» **Extract to read**
######

PDA

View Full Version : EQPacketFragmentSequence addFragment buffer overflows



purple
06-23-2005, 06:57 AM
I took the time to write up something on the packet fragment buffer overruns that some people see, along with some recommendations with how to deal with it. This was added to the FAQ file in releases and will be in the next release where no one will read it and instead come here with half-assed bug reports.



5) Seq keeps crashing with "!!!! EQPacketFragmentSequence::addFragment(): buffer
overflow adding in new fragment". Why won't you fix this?

This isn't actually a problem with seq, but rather the result of your
configuration on your linux box. Your linux box is not handling all the packets
it is receiving with its network card in promiscuous mode.

In order to run, showeq needs the entire packet stream between the EQ client and
the EQ servers. Packets are processed in order and if any packets are dropped,
there may be problems decoding the stream causing showeq to crash or lose sync
with the session.

Usually this condition is signalled by console messages like:
Warning: SEQ: Giving up on finding arq 0085 in stream zone-client cache, skipping!
Warning: SEQ: Giving up on finding arq 0086 in stream zone-client cache, skipping!
Warning: SEQ: Giving up on finding arq 0087 in stream zone-client cache, skipping!
Warning: SEQ: Giving up on finding arq 0088 in stream zone-client cache, skipping!

######

» **Data supplied**

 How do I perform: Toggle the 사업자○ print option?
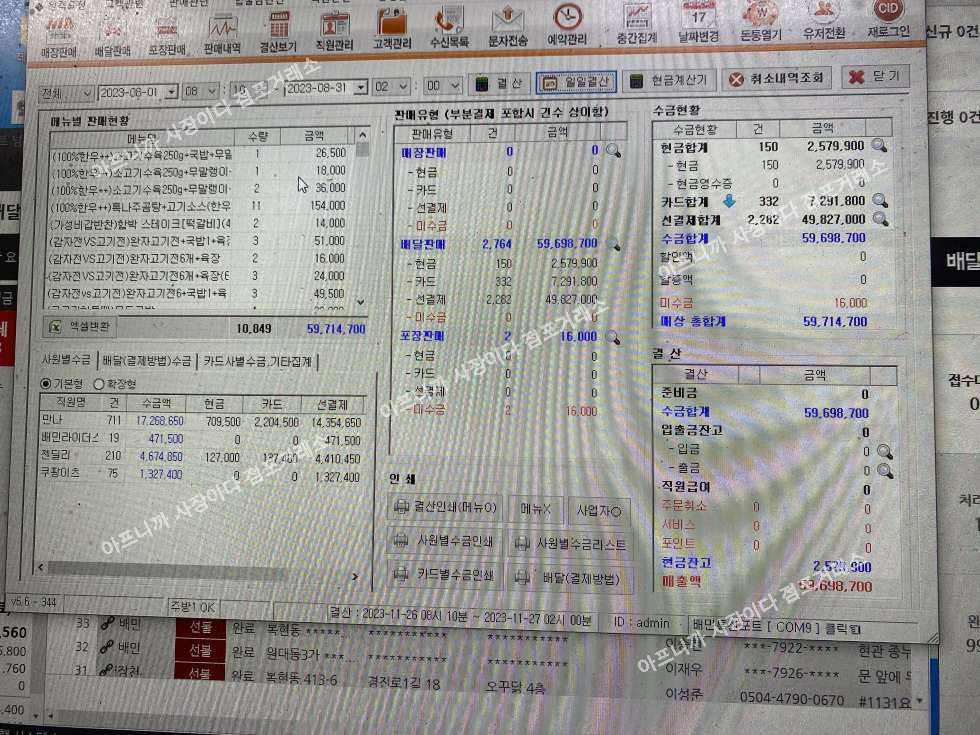click(600, 509)
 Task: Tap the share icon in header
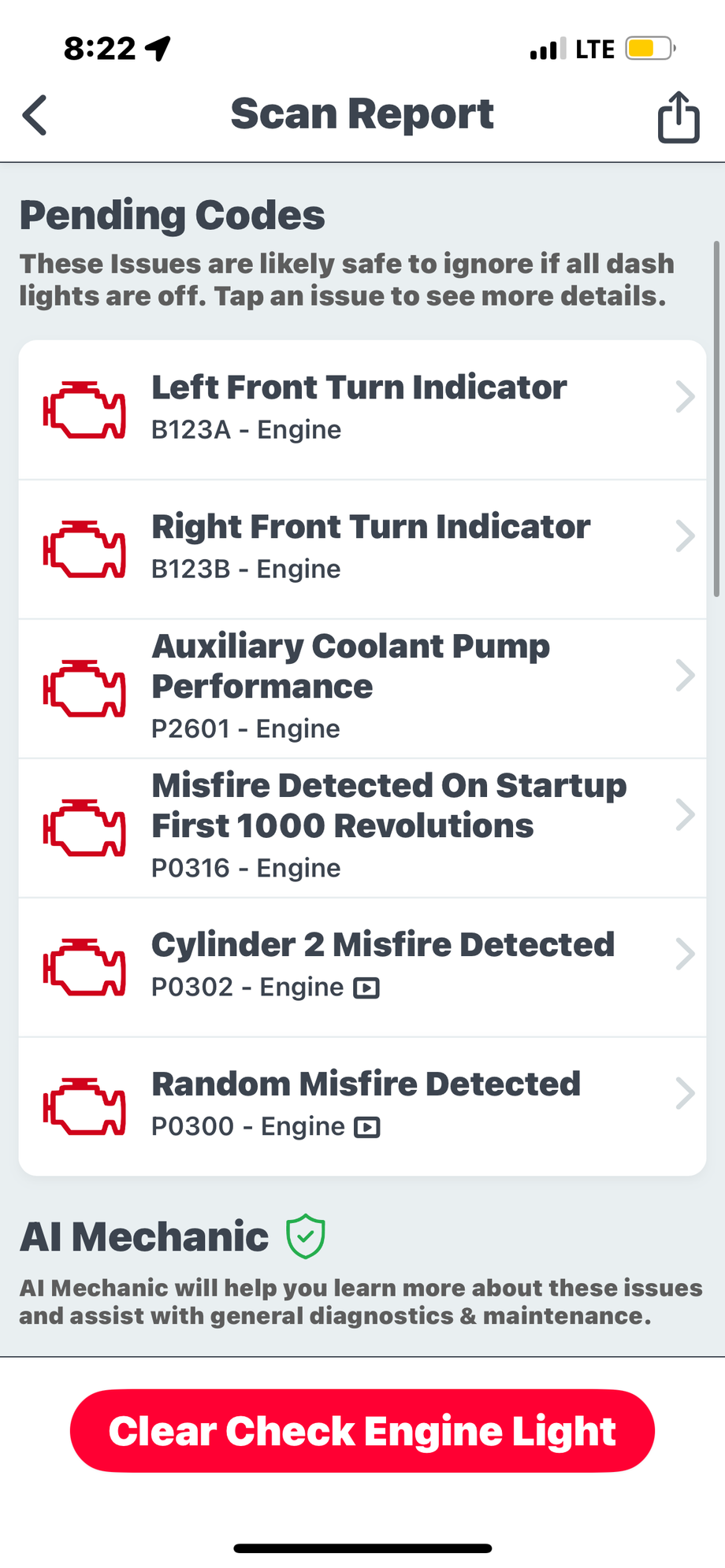click(679, 117)
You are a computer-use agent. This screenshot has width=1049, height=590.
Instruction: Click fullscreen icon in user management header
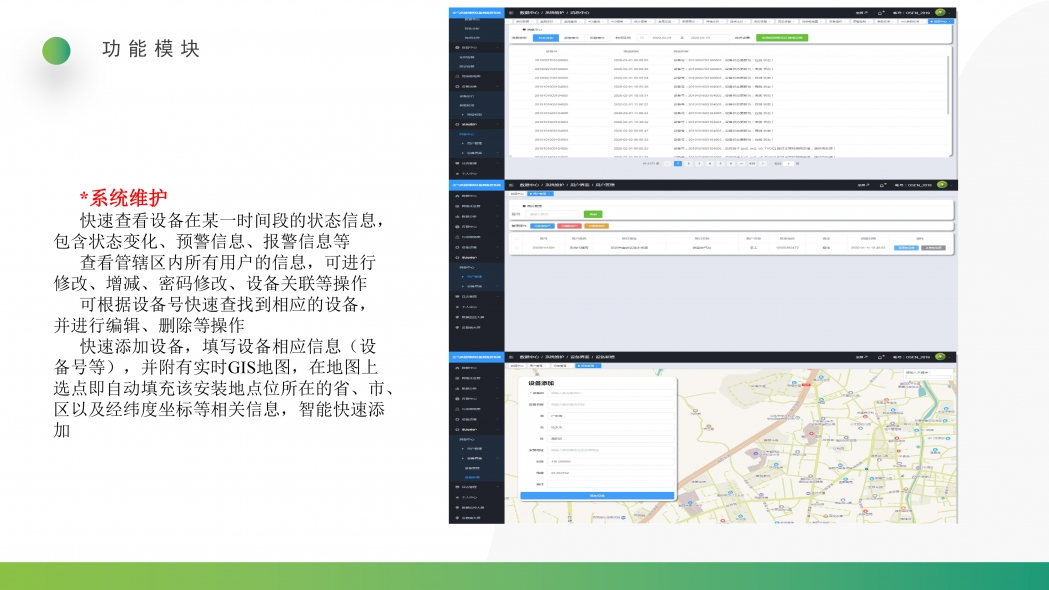(x=863, y=184)
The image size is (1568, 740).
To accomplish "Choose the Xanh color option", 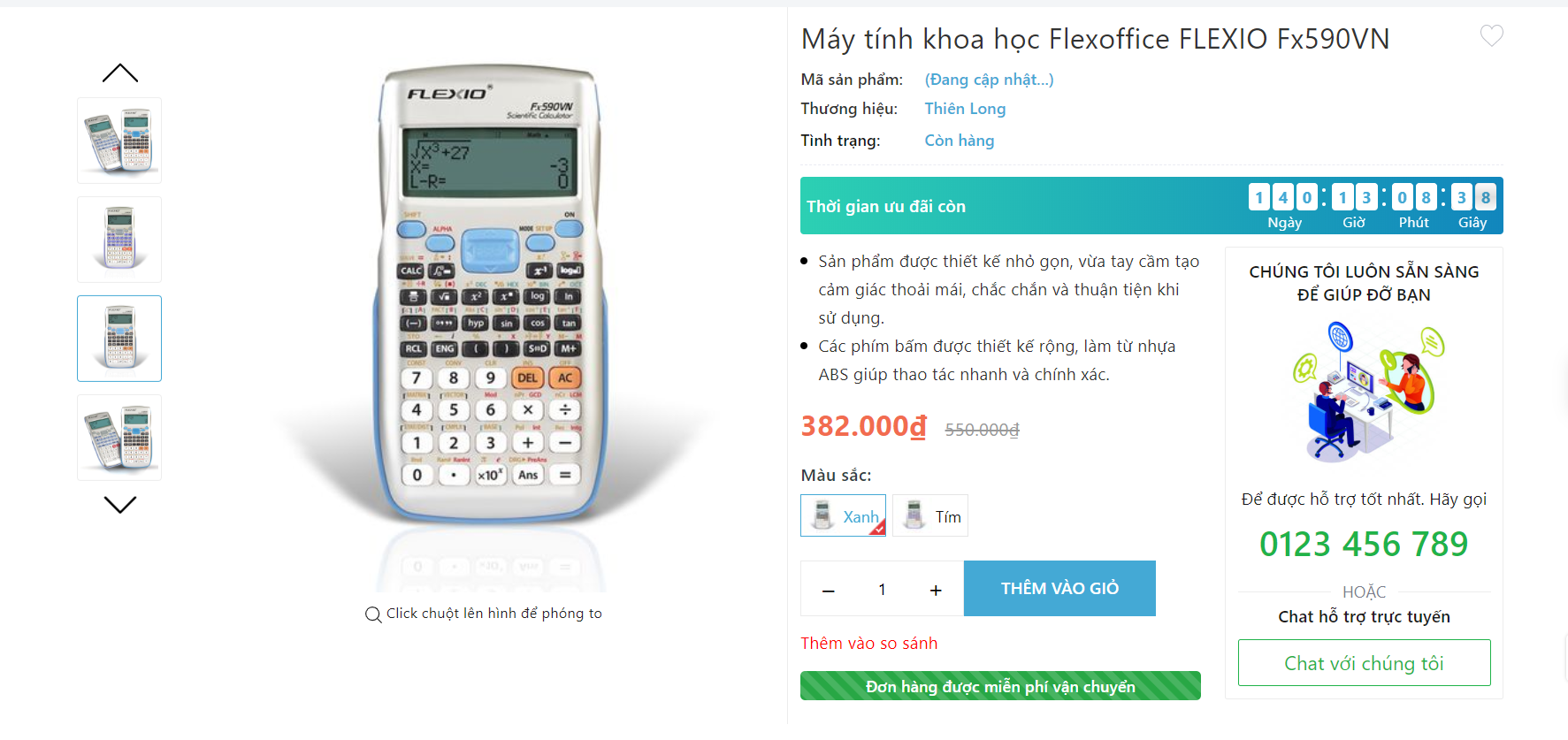I will (843, 516).
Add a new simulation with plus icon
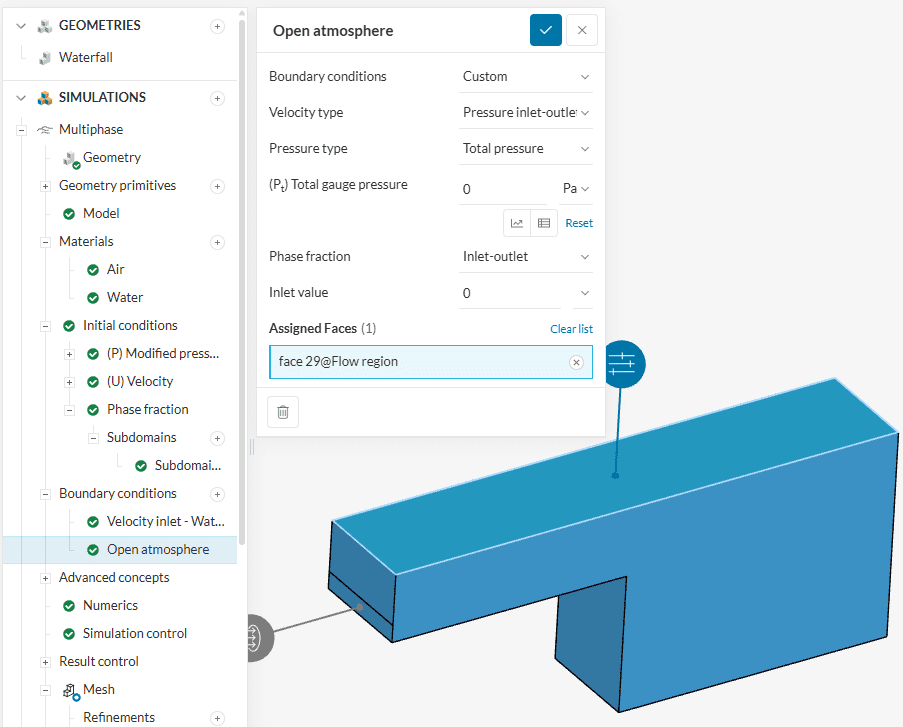903x727 pixels. pyautogui.click(x=217, y=98)
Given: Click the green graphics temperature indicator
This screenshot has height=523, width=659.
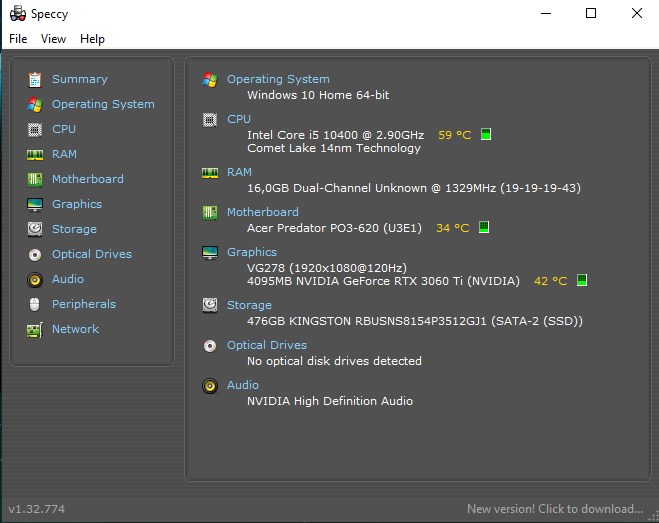Looking at the screenshot, I should coord(582,281).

######

» **Exercises to complete**
(1) In the forum post on packet fragment buffer overflows, rewrite everything from "In order to" down to "0086 in stream zone-client cache, skipping!", putting "ShowEQ" wherever "showeq" stands.
(2) Transcribe the records exactly, everything from the line containing "Given: Click the" down to the last line of the records, including both ends. Leave the pictures out.

» **Answers to the exercises**
(1)
In order to run, ShowEQ needs the entire packet stream between the EQ client and
the EQ servers. Packets are processed in order and if any packets are dropped,
there may be problems decoding the stream causing ShowEQ to crash or lose sync
with the session.

Usually this condition is signalled by console messages like:
Warning: SEQ: Giving up on finding arq 0085 in stream zone-client cache, skipping!
Warning: SEQ: Giving up on finding arq 0086 in stream zone-client cache, skipping!

(2)
Given: Click the green graphics temperature indicator
This screenshot has height=523, width=659.
Looking at the screenshot, I should coord(582,281).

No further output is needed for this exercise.